Humans talk, sing and play music. Some species of birds and whales sing long and complex songs. All these behaviours and sounds exhibit hierarchical structure-syllables and notes are positioned within words and musical phrases, words and motives in sentences and musical phrases, and so on. We developed a new method to measure and compare hierarchical temporal structures in speech, song and music. The method identifies temporal events as peaks in the sound amplitude envelope, and quantifies event clustering across a range of timescales using Allan factor (AF) variance. AF variances were analysed and compared for over 200 different recordings from more than 16 different categories of signals, including recordings of speech in different contexts and languages, musical compositions and performances from different genres. Non-human vocalizations from two bird species and two types of marine mammals were also analysed for comparison. The resulting patterns of AF variance across timescales were distinct to each of four natural categories of complex sound: speech, popular music, classical music and complex animal vocalizations. Comparisons within and across categories indicated that nested clustering in longer timescales was more prominent when prosodic variation was greater, and when sounds came from interactions among individuals, including interactions between speakers, musicians, and even killer whales.

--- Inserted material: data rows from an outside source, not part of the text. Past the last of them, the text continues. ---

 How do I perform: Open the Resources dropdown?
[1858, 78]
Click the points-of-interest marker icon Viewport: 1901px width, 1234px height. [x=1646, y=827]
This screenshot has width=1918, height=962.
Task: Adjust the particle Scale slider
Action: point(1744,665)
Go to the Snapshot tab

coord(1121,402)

Nested clustering also was more prominent for music compared with speech, and reflected beat structure for popular music and self-similarity across timescales for classical music. In summary, hierarchical temporal structures reflect the behavioural and social processes underlying complex vocalizations and musical performances.
人类会说话、唱歌和演奏音乐。一些鸟类和鲸鱼物种会唱出又长又复杂的歌曲。所有这些行为和声音都表现出层次结构——音节和音符位于单词和音乐短语内,单词和动机位于句子和音乐短语内,以此类推。我们开发了一种新的方法来测量和比较言语、歌曲和音乐中的层次时间结构。该方法将声音幅度包络中的峰值识别为时间事件,并使用 Allan 因子 (AF) 方差来量化跨越多个时间尺度的事件聚类。我们分析和比较了来自 16 个不同信号类别(包括不同语境和语言的言语录音、不同流派的音乐作品和表演)的 200 多个不同录音的 AF 方差。还分析了来自两种鸟类和两种类型的海洋哺乳动物的非人类发声,以便进行比较。跨越时间尺度的 AF 方差模式与言语、流行音乐、古典音乐和复杂动物发声这四个复杂声音的自然类别中的每一个都截然不同。类别内和类别间的比较表明,当韵律变化较大、声音来自个体之间的相互作用(包括说话者、音乐家之间的相互作用,甚至虎鲸之间的相互作用)时,较长时间尺度上的嵌套聚类更为突出。与言语相比,音乐中的嵌套聚类更为突出,并且反映了流行音乐的节拍结构和古典音乐的自我相似性跨越时间尺度。总之,层次时间结构反映了复杂发声和音乐表演背后的行为和社会过程。